Microsoft Intune
In addition to the security features, the Secure Contacts app also integrates the Microsoft Intune SDK. This enables features to be managed via Microsoft app protection policies.
These include, but are not limited to, the following features:
- Secure access using app PIN or biometric factors
- App data encryption
- Control over data flow:
- Control of the OpenIn function: In which apps is OpenIn allowed?
- Copy/paste control: In which apps is copy/paste allowed?
- Links control: In which apps can calls, emails, chats be started and which web browser should be used?
- Access control when printing data
- Selective deletion of app data, e.g., if the device is lost
The customer configures the Microsoft app protection policies.
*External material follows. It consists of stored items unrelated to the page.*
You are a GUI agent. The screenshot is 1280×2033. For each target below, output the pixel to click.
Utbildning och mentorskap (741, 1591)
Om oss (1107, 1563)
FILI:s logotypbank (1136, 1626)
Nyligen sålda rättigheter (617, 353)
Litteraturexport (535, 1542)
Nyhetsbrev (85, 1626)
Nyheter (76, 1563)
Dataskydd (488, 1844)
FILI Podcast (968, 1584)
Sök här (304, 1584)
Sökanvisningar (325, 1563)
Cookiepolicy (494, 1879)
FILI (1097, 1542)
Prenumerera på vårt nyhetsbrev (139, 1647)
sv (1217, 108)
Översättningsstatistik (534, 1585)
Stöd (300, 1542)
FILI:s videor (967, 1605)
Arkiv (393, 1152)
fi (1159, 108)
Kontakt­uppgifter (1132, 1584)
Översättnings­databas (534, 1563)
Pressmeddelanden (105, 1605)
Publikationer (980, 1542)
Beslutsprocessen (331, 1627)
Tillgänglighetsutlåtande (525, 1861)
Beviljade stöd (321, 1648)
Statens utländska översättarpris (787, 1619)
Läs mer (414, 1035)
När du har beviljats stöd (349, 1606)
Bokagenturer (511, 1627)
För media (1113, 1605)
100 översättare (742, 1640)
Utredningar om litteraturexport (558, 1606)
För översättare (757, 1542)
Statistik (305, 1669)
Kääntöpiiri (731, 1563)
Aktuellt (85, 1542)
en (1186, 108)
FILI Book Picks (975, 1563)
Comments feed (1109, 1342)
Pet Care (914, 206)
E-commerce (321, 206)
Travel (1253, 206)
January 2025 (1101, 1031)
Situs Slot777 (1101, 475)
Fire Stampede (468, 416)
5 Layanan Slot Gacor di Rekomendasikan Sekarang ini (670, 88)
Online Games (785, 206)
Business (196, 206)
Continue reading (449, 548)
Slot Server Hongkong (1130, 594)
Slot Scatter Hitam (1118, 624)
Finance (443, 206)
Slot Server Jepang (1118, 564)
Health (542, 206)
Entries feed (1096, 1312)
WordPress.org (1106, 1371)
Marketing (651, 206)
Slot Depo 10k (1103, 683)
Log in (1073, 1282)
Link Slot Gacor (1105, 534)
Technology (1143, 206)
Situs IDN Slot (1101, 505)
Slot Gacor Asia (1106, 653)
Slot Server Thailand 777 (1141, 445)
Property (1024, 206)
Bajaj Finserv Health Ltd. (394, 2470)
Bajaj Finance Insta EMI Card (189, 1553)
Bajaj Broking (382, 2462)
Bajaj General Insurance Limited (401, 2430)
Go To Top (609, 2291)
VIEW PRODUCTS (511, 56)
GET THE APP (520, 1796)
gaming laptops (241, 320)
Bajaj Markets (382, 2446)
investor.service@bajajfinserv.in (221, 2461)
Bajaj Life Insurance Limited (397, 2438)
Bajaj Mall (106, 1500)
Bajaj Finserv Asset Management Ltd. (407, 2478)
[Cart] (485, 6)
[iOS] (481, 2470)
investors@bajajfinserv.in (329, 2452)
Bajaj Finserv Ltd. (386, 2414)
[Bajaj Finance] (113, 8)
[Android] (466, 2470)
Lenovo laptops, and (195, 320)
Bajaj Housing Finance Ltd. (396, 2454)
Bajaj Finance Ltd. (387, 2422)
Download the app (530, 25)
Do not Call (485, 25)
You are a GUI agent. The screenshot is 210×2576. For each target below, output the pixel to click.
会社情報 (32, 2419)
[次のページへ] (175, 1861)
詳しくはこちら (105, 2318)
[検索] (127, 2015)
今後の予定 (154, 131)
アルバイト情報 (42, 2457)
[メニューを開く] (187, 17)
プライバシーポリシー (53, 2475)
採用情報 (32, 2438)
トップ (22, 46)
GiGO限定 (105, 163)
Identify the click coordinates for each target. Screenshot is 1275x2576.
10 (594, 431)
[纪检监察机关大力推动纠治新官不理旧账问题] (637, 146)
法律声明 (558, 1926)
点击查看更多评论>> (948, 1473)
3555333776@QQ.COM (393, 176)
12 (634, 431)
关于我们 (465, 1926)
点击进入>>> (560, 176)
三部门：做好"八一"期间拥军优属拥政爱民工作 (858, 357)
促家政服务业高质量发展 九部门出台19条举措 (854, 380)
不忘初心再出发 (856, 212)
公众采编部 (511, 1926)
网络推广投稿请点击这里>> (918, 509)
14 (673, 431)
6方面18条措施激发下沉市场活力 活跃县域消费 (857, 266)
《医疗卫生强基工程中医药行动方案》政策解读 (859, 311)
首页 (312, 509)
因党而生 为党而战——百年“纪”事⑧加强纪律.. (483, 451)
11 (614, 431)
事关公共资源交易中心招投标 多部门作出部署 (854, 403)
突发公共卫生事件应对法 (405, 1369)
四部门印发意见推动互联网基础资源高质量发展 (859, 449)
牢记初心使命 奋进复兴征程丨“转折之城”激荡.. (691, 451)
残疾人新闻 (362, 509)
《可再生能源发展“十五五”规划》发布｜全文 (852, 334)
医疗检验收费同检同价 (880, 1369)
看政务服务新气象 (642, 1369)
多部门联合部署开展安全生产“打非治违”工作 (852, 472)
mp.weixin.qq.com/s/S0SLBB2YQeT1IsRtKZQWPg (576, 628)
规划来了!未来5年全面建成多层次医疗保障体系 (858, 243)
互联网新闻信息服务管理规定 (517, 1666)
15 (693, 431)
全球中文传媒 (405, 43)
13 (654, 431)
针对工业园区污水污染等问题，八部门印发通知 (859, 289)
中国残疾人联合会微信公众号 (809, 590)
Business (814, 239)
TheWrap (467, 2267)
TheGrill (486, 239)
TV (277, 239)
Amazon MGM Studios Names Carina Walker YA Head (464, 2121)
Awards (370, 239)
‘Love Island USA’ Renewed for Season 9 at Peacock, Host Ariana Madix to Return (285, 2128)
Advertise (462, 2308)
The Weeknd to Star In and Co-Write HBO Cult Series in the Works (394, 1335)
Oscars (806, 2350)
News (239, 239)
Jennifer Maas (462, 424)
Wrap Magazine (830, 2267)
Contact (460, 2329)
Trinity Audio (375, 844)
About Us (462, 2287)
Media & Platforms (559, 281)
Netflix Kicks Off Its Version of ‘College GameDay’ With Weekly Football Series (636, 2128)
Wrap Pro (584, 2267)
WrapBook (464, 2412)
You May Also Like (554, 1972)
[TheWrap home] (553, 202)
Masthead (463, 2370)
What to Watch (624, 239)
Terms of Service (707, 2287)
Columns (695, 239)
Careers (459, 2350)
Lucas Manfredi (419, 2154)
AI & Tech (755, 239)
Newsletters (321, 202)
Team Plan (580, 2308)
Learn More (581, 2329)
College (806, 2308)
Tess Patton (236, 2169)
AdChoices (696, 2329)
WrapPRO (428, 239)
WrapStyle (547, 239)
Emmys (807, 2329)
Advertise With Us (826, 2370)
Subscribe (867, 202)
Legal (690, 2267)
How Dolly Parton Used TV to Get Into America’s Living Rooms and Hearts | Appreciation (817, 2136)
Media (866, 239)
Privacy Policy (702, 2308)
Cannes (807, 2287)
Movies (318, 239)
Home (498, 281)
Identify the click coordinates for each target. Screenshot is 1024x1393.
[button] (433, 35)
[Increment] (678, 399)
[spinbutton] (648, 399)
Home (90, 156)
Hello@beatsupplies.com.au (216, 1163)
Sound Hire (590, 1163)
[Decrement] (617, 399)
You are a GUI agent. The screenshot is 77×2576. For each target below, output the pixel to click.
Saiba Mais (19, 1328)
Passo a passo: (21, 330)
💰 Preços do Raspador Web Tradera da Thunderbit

It is up to you to decide which of these features are enabled or disabled. We only make recommendations.
Authentication
Authentication is based on the Microsoft Authentication Library. It is used to log in to the “Provectus—Secure Contacts” Microsoft Azure AD Enterprise app using a business, school, or university account. The user IDs used for login can be found in your tenant.
You configure the Azure AD user account security (password, login factors, etc.). It is up to you to decide which account security configuration to use.
Microsoft Conditional Access is used to manage which devices can use the app. This can be used, for example, to specify that the app may only be used on company-owned, MDM-managed, or privately-owned devices. The customer also configures the Microsoft Conditional Access policies. You define what types of access are allowed or not allowed.